The Walking Dead Season 3 Recap, Episode 14 "Prey"

I wouldn't have thought it possible to care for Andrea. Would you? The latest episode, "Prey", manages to do exactly that: it's suspenseful and exciting as hell, despite the fact that it is a very Andrea-centered episode. Who would have believed? Until now, Woodbury-episodes always fell flat of the prison ones, but this one really has some genuine excitement in it, although the usual problems didn't just decide to go away. But let's tackle this one by one. 

Last week you sucked, this week you don't suck so badly. Way to go!


The story begins with the Governor setting up a torturing chamber for Michonne, obviously enjoying it. Milton is as upset about this as Andrea, who finally gets around acknowledging that the Governor truly is evil. Her idea of killing him on the spot is foiled by Milton, however, who not only believes in "the real Philip" underneath the psychopath dictator but also makes the rather sensible point that with the Governor dead Martinez would step up, which wouldn't exactly be that much of an improvement (although, given the torture chamber, that's up for debate). So Andrea decides to flee to the prison to warn the people there and urges Milton to come with her who, in a nice bit of character building, declines since he knows no one and belongs to Woodbury. He also shrugs off Andrea's ridiculous notion that he could pal up with Merle. 

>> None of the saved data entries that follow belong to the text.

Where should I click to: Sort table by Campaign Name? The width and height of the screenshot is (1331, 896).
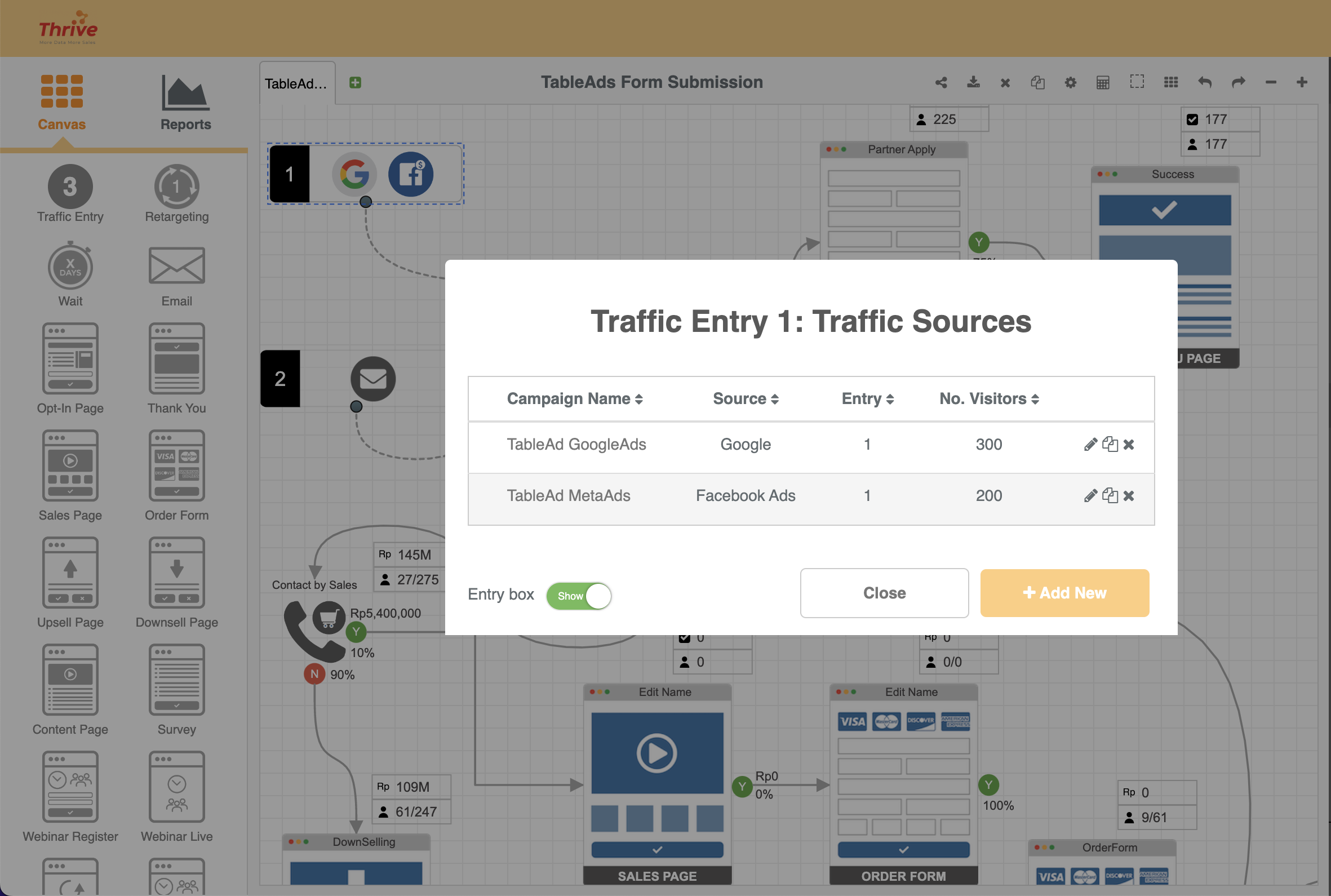(x=575, y=399)
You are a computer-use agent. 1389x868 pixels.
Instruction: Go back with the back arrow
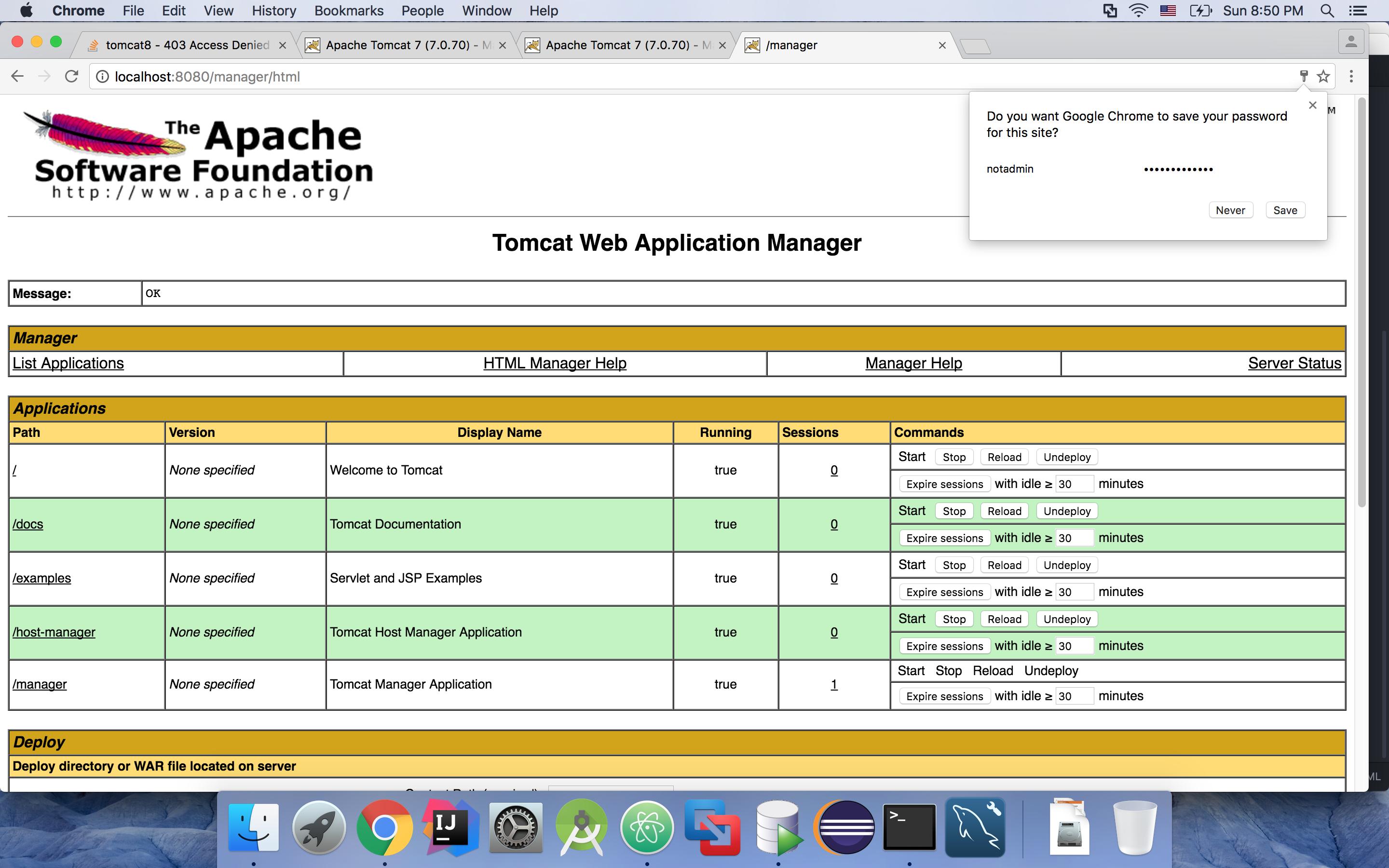tap(17, 76)
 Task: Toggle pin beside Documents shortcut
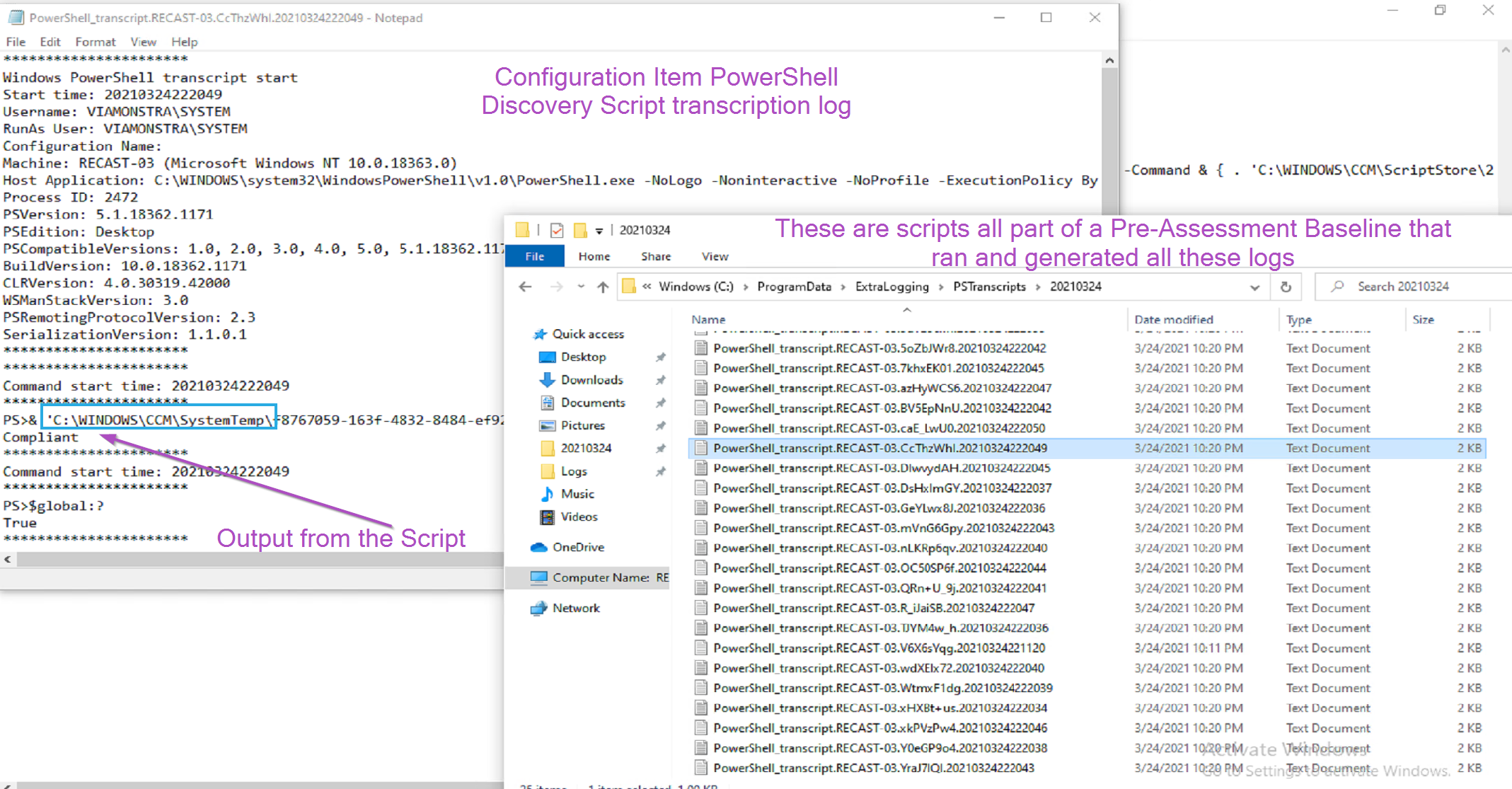[660, 403]
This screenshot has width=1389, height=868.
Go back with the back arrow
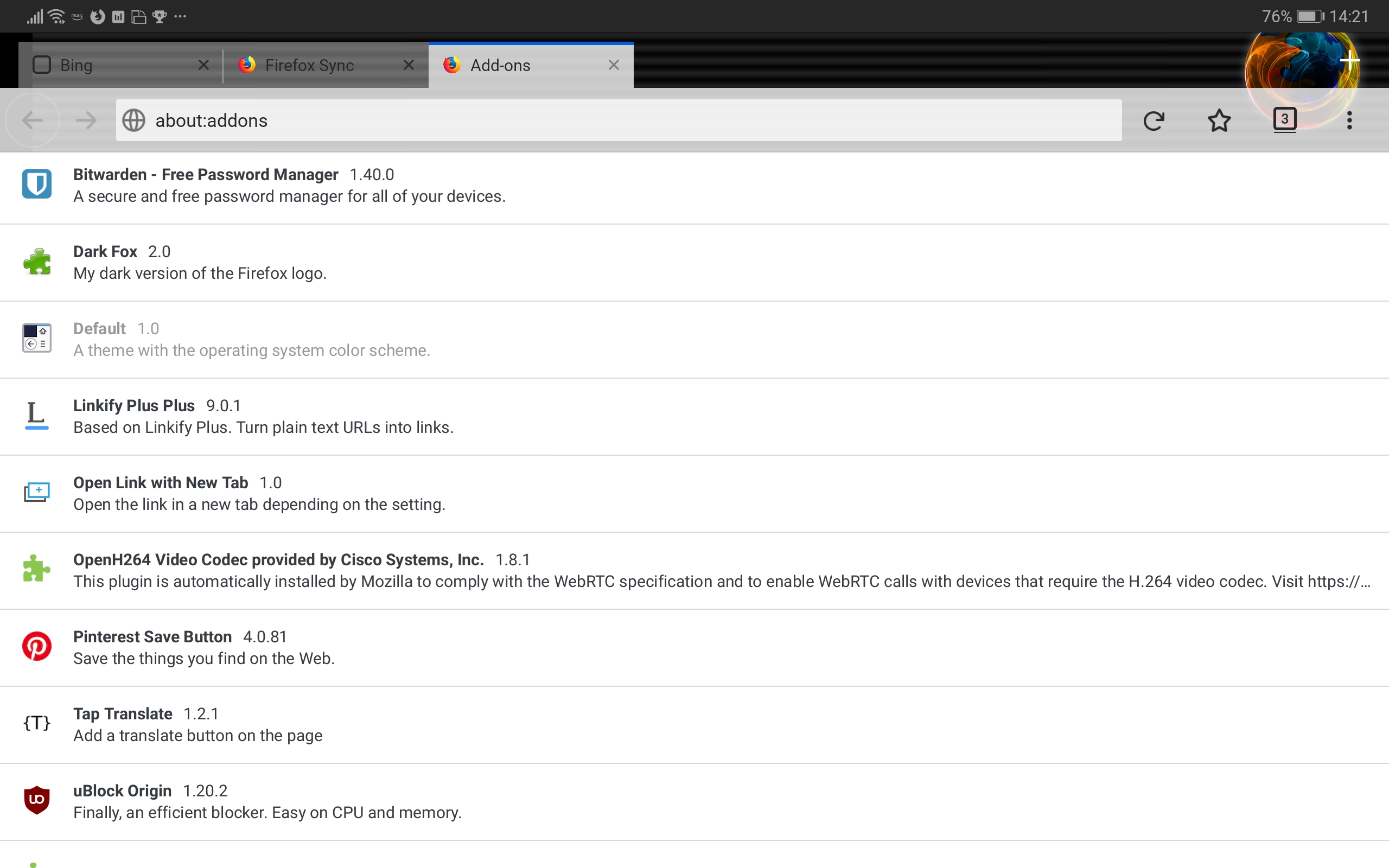(33, 120)
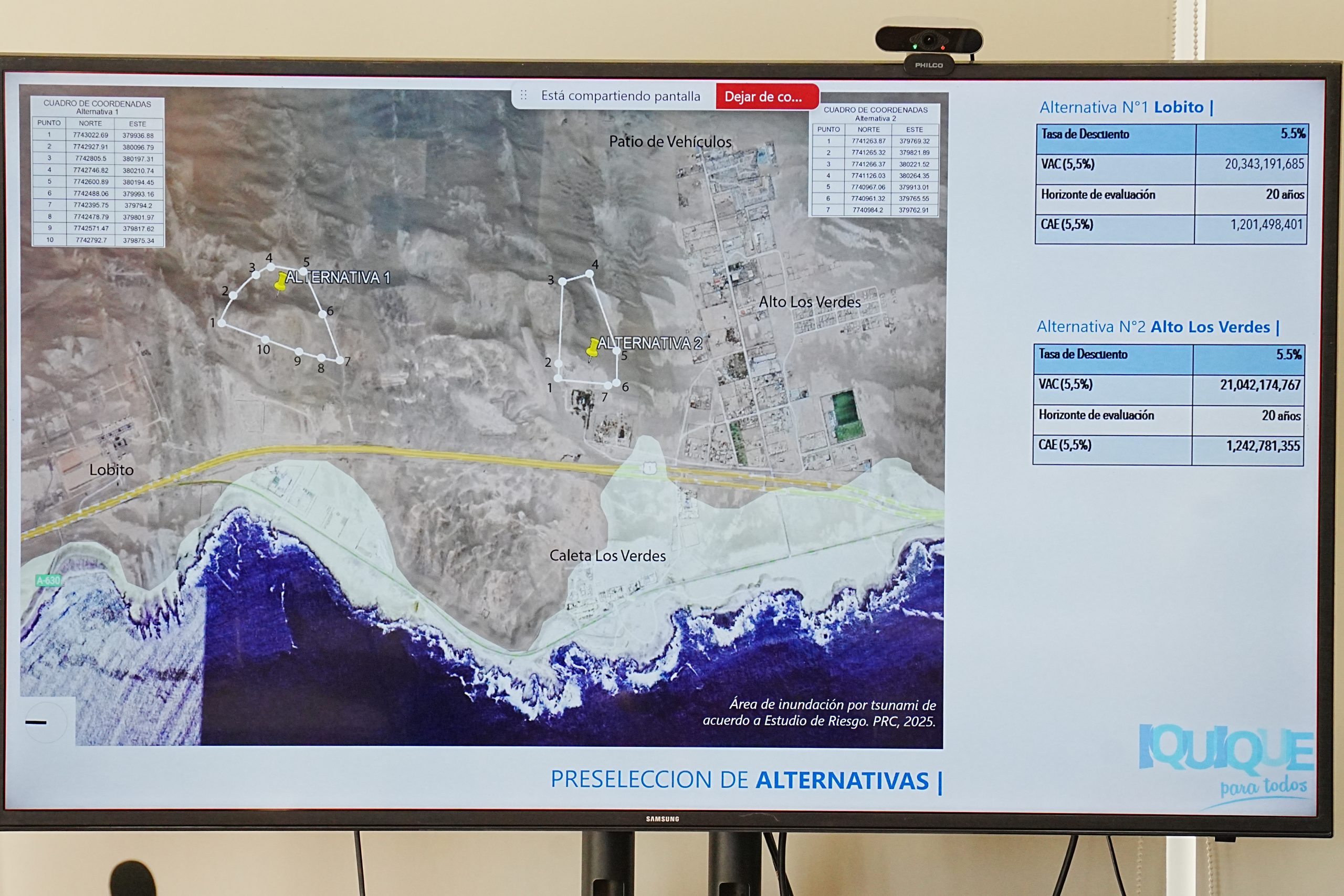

Although it'll made a great buddy comedy.
So, Andrea decides to go alone, but Martinez deprives her of her weapons. When she tries to pull a really cheap trick on Tyreese, who guards the wall, to let her pass, she tells him what she's up to. Not exactly clever, but it pays off, since Tyreese isn't exactly the sharpest tool in the box neither. Since he reports to the Governor after, the psychopath chases herself then. Tyreese, in the meantime, gets some heat from a member of his group for saving a girl he has a crush on earlier (and off-screen), preventing him from being the hero. The conflict isn't resolved but serves to flesh out the group, which after doing something similar for Milton and Martinez last episode seems to set the stage for some casualties in the battle to come. There seriously needs to be a dead black guy, since the group needs to keep its quota of only one per group up, and Tyreese will end up in it sooner or later, so bringing a third one in is obviously out of the question. Man, am I being cynical. 

Shaking up the racial balance.
Tyreese is put on assignment in the biter-pits, where Woodbury captures zombies for their shows, but he dislikes the notion of setting them on Rick and their gang, not so much because of Rick (because seriously, fuck Rick), but because of the "women and children" there. Yeah, really, even after the zombie apocalypse, some guys can't let lose old gender clichees. - Cut to Andrea, running through the countryside and evading the Governor. It strains credibility a bit that he catches up with her all the time in his mean pickup (it's not like she leaves a stampede's trail), but the suspension of disbelief is entirely justified for once.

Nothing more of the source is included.